**YOUR GOAL**
Reproduce all records exactly.

**DATASET CONTENT**
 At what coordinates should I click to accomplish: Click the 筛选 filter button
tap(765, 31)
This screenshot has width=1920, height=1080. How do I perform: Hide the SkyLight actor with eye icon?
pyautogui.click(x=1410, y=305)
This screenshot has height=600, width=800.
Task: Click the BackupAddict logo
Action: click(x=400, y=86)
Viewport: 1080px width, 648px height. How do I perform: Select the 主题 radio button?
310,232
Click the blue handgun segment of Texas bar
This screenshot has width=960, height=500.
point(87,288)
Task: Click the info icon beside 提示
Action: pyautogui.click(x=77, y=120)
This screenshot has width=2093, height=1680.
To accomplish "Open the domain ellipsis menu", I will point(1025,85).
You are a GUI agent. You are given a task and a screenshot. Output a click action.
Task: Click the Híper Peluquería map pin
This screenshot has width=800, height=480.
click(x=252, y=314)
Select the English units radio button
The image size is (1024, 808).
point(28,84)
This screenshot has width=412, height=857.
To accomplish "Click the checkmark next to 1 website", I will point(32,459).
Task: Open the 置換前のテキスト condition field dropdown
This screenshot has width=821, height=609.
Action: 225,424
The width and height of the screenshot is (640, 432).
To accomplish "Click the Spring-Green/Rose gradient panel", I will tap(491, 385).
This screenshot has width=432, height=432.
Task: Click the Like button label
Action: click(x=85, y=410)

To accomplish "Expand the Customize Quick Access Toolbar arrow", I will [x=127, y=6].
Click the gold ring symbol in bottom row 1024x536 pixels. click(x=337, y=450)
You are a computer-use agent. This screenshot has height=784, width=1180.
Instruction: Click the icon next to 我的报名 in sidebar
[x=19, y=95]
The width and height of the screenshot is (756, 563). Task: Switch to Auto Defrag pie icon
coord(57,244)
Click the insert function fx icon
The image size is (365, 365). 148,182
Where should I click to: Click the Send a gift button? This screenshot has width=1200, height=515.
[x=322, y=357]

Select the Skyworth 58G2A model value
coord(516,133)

**EXPECTED ANSWER**
 At what coordinates should I click to accomplish: Click the 筛选 filter button
tap(765, 31)
This screenshot has width=1920, height=1080. How do I perform: Hide the SkyLight actor with eye icon?
pyautogui.click(x=1410, y=305)
This screenshot has height=600, width=800.
Task: Click the BackupAddict logo
Action: click(x=400, y=86)
Viewport: 1080px width, 648px height. How do I perform: Select the 主题 radio button?
310,232
Click the blue handgun segment of Texas bar
This screenshot has width=960, height=500.
point(87,288)
Task: Click the info icon beside 提示
Action: pyautogui.click(x=77, y=120)
This screenshot has width=2093, height=1680.
To accomplish "Open the domain ellipsis menu", I will point(1025,85).
You are a GUI agent. You are given a task and a screenshot. Output a click action.
Task: Click the Híper Peluquería map pin
This screenshot has width=800, height=480.
click(x=252, y=314)
Select the English units radio button
The image size is (1024, 808).
point(28,84)
This screenshot has width=412, height=857.
To accomplish "Click the checkmark next to 1 website", I will point(32,459).
Task: Open the 置換前のテキスト condition field dropdown
This screenshot has width=821, height=609.
Action: 225,424
The width and height of the screenshot is (640, 432).
To accomplish "Click the Spring-Green/Rose gradient panel", I will tap(491, 385).
This screenshot has width=432, height=432.
Task: Click the Like button label
Action: click(x=85, y=410)

To accomplish "Expand the Customize Quick Access Toolbar arrow", I will [x=127, y=6].
Click the gold ring symbol in bottom row 1024x536 pixels. click(x=337, y=450)
You are a computer-use agent. This screenshot has height=784, width=1180.
Instruction: Click the icon next to 我的报名 in sidebar
[x=19, y=95]
The width and height of the screenshot is (756, 563). Task: Switch to Auto Defrag pie icon
coord(57,244)
Click the insert function fx icon
The image size is (365, 365). 148,182
Where should I click to: Click the Send a gift button? This screenshot has width=1200, height=515.
[x=322, y=357]

Select the Skyworth 58G2A model value
coord(516,133)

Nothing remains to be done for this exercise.